As the title of the chapter would suggest, this section of Jelinek's book focused on how the tradition of women's writing paved the way for politics and personal experience to be integrated within the genre of autobiography. Jelinek writes that whereas autobiography was largely a reflective, retrospective genre, as works like Kate Millett's Flying appeared on shelves, women's autobiography because a "process engaged in as one lived one's life" (168). Women's autobiography (heretofore called "WA" because I am too lazy to type "women's autobiography" a billion times) became a present, developing genre - one that embraced a rich political history that incorporated the civil rights and women's lib movements into both personal and political struggles of the female writer as she constructed her narrative. WA had traditionally concentrated "on areas outside the mainstream of society" (171). This new form of WA had "most of the disjunctive stylistic features we have come to associate with the women's autobiographical tradition" (171), but used this disjunctiveness in a novel way, namely a way that "gave . . . context for writing about [one]self as a multidimmensional woman" (183).

So, what are some hallmarks of the disjunctive WA tradition? In bullet form (bullets mine, ideas Jelinek's), Jelinek lists them as (all found on 171):

  • writing seems "a jungle of fragments"
  • truncated sentences
    • often without proper subjects 
    • perhaps made only of a phrase, dependent clause, or isolated word
  • "may resemble the kind of shorthand writing characteristic of diaries and notebooks"
  • "[p]eriodically . . . passages that are chronological, progressive, and strictly grammatical 
Millett and others after her used these fragmented structures as a way of marrying their personal selves - their emotional selves - with the politics of being a women. Of Millett's work, Jelinek writes, "Flying is all heart and soul, her affirmation of women's strength" (172). Jelinek contrasts Millett's autobiography to typical male autobiographical narratives, in which "political figures usually protect their cause or constituency by hiding any weaknesses or factionalism" (172). It is in these areas of weakness and factionalism, Jelinek claims, that new WA tradition finds its strength. Because Millett's work can negotiate her personal, emotional life and her greater political agenda, she "demonstrates a positive fustion or synthesis of the 'fragments' of her life" (173) and by extension, effectively synthesizes "three genre traditions: the historical, the literary/fictional, and the autobiographical" (173).

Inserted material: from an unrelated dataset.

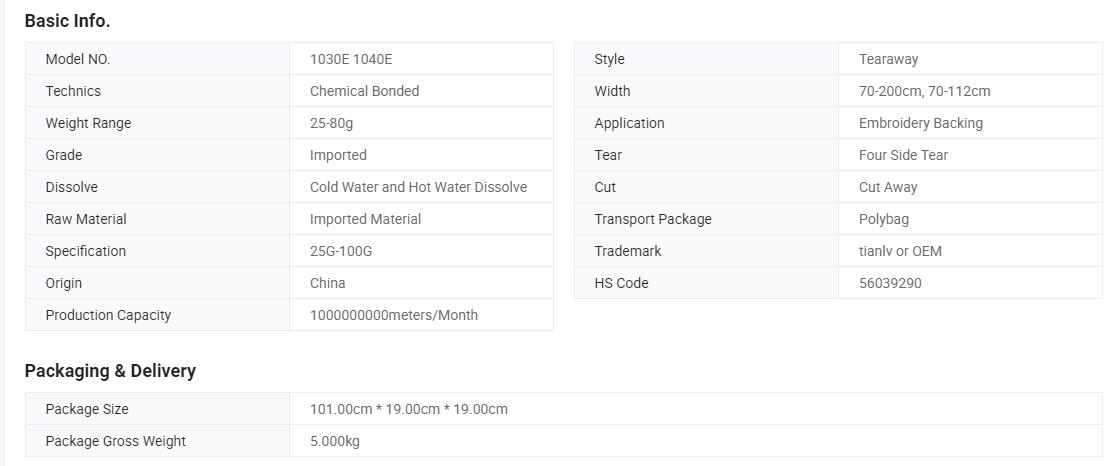The width and height of the screenshot is (1120, 466).
Task: Click the Specification value 25G-100G
Action: click(x=340, y=251)
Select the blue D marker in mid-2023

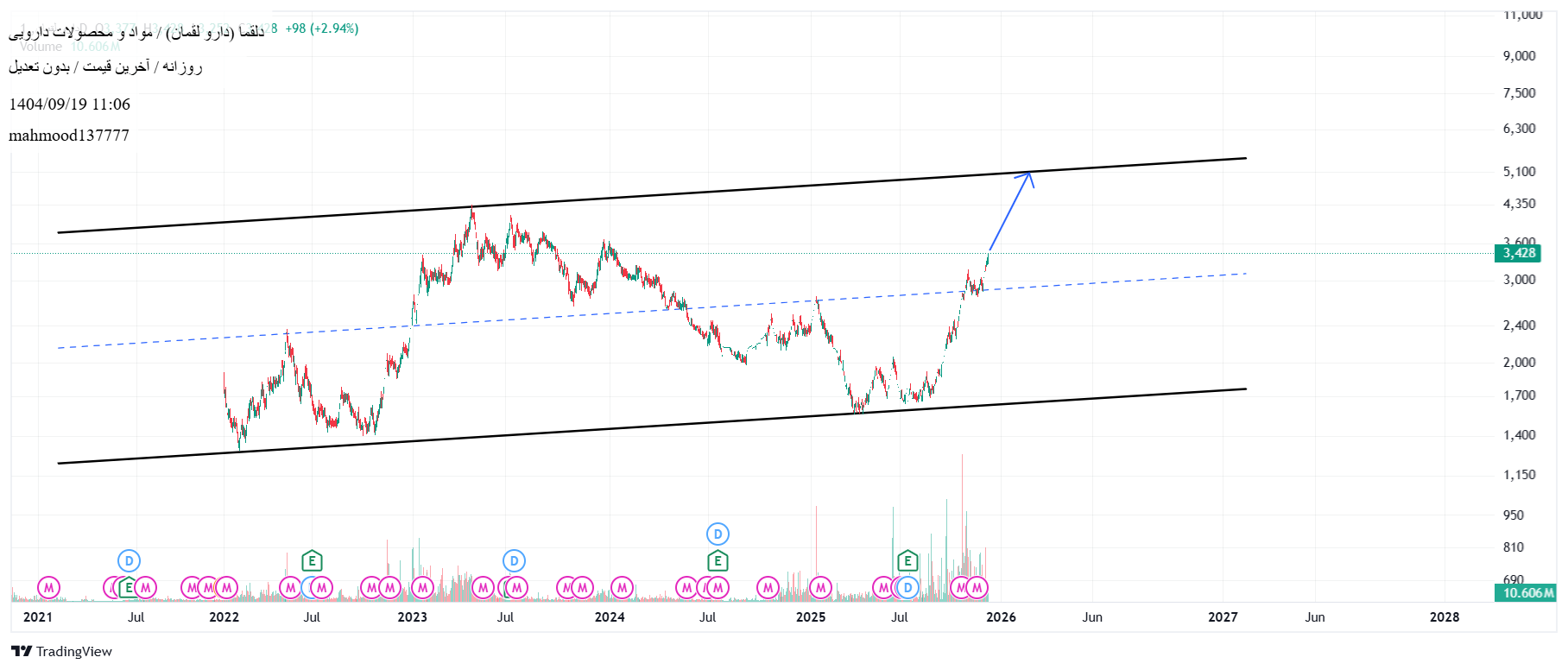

What is most interesting about Jelinek's argument, though, is her idea that this new form of WA describes women's personal and political lives as "unformed and unresolved." Unlike the linear structures associated with men's autobiography that beg for resolution, the female autobiography is brave enough to stand without that resolution. The stories told by WA are problematic. They are fragmented, fucked-up chronologically, refusing to draw conclusions when there are no satisfactory conclusions to be drawn. They give us the "multidimmensional woman" (183) in the context of a fragmented political world and ask readers to figure out the "now what?" of it all.